**Exercise**
Starting at the line that contains "Task: Click the vertical TOPS title", write out every line through the end of the records exactly as it stands, and leave out all pictures.

Excerpts from a dataset:
+ + + + + + +
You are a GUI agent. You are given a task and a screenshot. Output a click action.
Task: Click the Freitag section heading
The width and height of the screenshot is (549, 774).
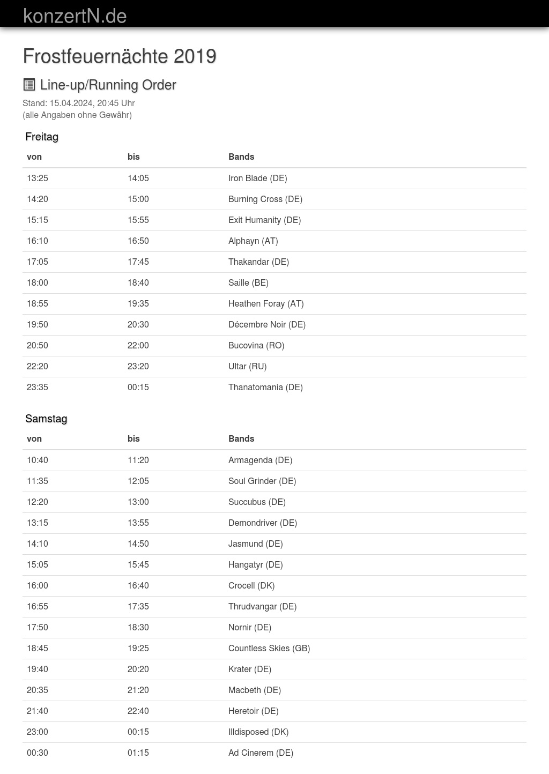[x=42, y=137]
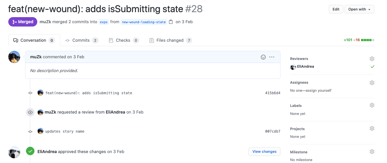The image size is (387, 163).
Task: Click the diffstat colored blocks bar
Action: point(367,40)
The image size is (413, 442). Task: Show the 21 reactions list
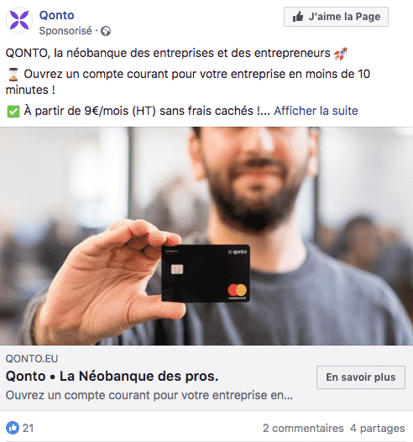pos(28,429)
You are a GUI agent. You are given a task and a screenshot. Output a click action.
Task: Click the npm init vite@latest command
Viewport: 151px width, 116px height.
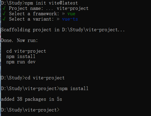pyautogui.click(x=51, y=3)
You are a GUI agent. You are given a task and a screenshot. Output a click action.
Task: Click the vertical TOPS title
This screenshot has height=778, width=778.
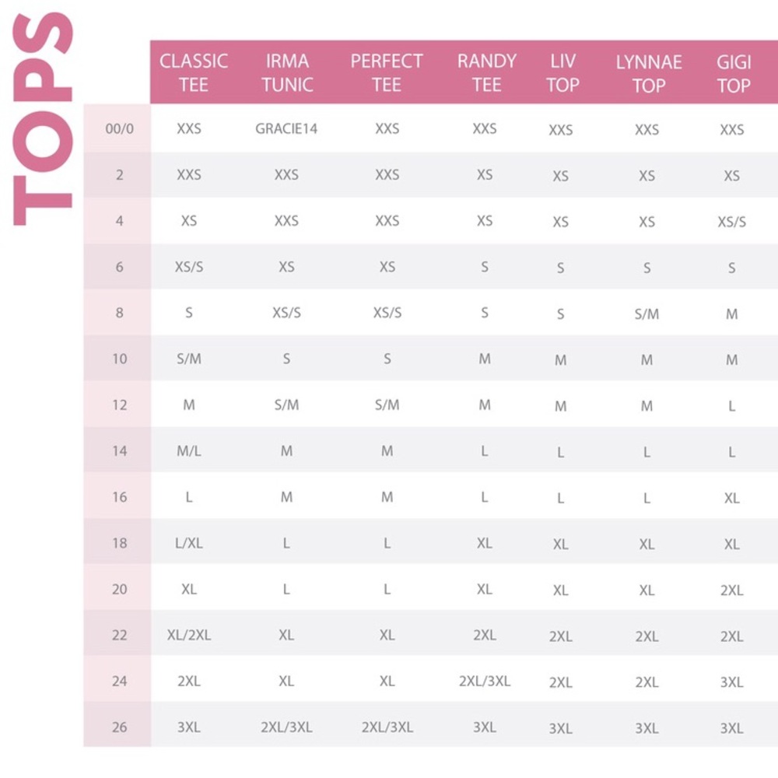[43, 118]
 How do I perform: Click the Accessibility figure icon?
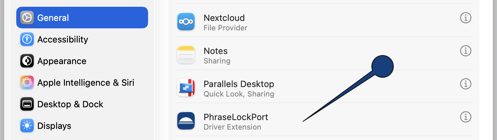tap(27, 39)
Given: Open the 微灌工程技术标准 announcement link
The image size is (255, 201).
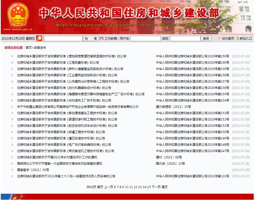Looking at the screenshot, I should click(x=61, y=132).
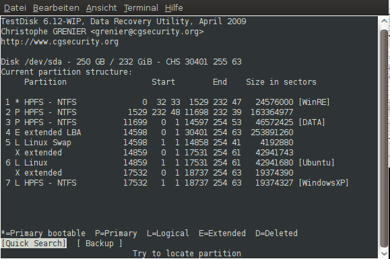Open the Datei menu
Screen dimensions: 390x259
(15, 8)

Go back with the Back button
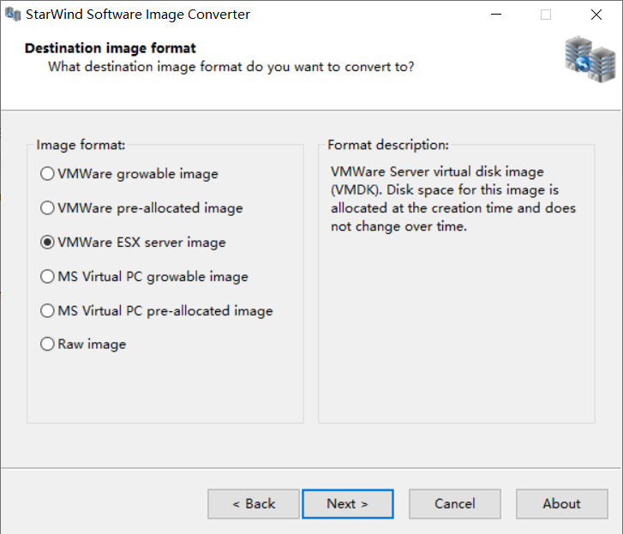pyautogui.click(x=254, y=504)
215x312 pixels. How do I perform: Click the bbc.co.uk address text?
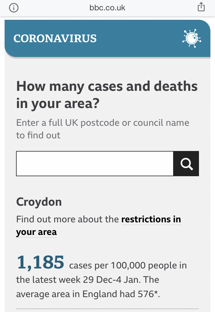click(x=108, y=7)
+ + + + + + +
**Answer below**
Task: Click the vertical TOPS title
This screenshot has height=778, width=778.
[43, 118]
 How do I perform: Click the Accessibility figure icon?
tap(27, 39)
Given: Open the 微灌工程技术标准 announcement link
The image size is (255, 201).
Looking at the screenshot, I should click(x=61, y=132).
Open the Datei menu
Screen dimensions: 390x259
(15, 8)

Go back with the Back button
pyautogui.click(x=254, y=504)
215x312 pixels. How do I perform: Click the bbc.co.uk address text?
click(x=108, y=7)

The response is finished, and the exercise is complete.